The WNBA has just 12 teams, with far fewer roster spots than the surging talent base in women’s basketball would otherwise justify. But in a league where teams have folded in the past, a careful parsing of what is required to add teams is understandable. Add in a pandemic that Engelbert said changed the calendar for the conversation, and it is only now that the idea of adding teams is beginning to get traction.
“We have to do very thoughtful analysis about that,” Engelbert told assembled media at last week’s WNBA All Star Game in Las Vegas. “That’s what we’re working on now. We’re starting that analysis, but nothing yet to commit to. Nothing yet to talk about other than I do think I’d like to consider it when you’re only in 12 markets and you’re in a country of our size and scale. There are some cities where you would think a WNBA team would thrive. Those are the things we’re going to start to look at. It will be data-driven. It will be driven by fans. It will be driven by the popularity of the game at the college level. All those factors.”

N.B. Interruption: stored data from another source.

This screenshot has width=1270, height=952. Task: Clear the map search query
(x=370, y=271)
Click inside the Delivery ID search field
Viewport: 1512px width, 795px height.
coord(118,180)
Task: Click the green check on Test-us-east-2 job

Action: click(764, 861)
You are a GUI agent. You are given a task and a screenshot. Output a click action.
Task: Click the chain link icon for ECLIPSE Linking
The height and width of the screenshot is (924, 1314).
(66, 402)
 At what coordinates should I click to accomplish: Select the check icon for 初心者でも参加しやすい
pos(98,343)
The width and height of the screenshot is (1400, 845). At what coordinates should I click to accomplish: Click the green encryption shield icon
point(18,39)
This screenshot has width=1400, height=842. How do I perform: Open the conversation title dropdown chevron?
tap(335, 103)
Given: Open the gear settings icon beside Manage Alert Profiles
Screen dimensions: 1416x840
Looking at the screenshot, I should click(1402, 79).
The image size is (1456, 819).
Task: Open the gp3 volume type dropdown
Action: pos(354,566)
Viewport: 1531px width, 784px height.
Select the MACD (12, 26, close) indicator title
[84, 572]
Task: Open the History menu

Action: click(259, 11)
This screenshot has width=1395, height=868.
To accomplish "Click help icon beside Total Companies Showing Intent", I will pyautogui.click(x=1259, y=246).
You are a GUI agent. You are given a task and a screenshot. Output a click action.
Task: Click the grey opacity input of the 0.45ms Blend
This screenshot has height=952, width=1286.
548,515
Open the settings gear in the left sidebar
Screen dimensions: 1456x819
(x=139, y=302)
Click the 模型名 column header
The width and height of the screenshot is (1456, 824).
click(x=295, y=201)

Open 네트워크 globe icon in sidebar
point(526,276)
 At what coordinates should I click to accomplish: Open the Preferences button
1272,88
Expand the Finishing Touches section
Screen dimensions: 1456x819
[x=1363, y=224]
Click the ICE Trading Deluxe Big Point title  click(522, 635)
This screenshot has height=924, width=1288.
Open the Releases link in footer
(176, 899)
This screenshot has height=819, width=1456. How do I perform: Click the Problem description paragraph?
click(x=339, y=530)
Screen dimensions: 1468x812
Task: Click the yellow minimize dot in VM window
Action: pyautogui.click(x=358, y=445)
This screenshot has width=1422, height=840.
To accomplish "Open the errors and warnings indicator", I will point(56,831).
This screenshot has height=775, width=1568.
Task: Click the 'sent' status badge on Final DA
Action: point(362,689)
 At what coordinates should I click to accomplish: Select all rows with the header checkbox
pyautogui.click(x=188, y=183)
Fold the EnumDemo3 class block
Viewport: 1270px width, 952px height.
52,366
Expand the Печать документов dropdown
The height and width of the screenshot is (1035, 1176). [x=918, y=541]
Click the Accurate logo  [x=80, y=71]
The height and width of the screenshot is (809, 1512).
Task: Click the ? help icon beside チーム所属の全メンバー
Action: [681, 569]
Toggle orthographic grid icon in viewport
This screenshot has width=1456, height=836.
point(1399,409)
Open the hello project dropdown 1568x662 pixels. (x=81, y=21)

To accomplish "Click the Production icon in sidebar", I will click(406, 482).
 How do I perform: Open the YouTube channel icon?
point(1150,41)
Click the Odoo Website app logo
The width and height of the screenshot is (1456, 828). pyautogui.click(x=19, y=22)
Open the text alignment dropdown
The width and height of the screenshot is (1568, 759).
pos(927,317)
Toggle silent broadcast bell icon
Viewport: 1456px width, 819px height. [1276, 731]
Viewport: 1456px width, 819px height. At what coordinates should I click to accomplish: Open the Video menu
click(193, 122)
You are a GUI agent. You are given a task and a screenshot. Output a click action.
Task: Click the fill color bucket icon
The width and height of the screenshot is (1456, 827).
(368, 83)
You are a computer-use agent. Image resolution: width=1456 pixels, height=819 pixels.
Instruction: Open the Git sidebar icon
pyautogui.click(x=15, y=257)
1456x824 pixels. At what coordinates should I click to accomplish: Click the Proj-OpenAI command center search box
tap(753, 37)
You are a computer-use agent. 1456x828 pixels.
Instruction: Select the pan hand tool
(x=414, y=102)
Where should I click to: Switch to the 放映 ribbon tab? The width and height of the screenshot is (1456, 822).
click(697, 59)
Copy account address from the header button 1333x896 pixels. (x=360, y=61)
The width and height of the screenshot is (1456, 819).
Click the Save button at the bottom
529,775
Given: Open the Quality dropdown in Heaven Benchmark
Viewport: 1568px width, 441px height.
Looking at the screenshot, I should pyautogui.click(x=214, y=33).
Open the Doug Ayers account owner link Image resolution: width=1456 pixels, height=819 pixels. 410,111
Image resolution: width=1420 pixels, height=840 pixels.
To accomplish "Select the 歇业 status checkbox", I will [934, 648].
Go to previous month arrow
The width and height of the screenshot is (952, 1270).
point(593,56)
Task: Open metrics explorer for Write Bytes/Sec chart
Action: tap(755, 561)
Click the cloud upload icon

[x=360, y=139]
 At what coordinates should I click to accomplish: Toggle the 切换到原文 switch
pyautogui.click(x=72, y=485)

It is hard to ignore just how completely the outlines of what a WNBA market should look like, as described by Engelbert, when evaluating the city of Oakland, which took another step forward in its effort to bring a WNBA team to the Bay Area this past week, as the Oakland City Council agreed to move forward with African American Sports and Entertainment Group on a lease for Oakland Arena, formerly known as Oracle Arena, the longtime home of the NBA’s Golden State Warriors.
That news is significant for several reasons. It means that any approach by AASEG, a majority Black-owned investment group, to the WNBA carries with it a top-level place to play, a seemingly well-capitalized ownership group and a desirable market. And Oakland’s Vice Mayor Rebecca Kaplan, a leader of this push at the civic level, explained that at a political level, the connection is overwhelmingly obvious as well.
“Our community in the Bay Area values social justice,” Kaplan said in a phone interview. “It values equality and women’s rights. It speaks up for the principle that Black lives matter and leadership, Black women’s leadership, is important.”
MORE FOR YOU
Fans eager to see more teams can be forgiven for skepticism — there have been various bubbles online, such as one last summer about Toronto, but without infrastructure in place to make it happen, those talks didn’t get very far.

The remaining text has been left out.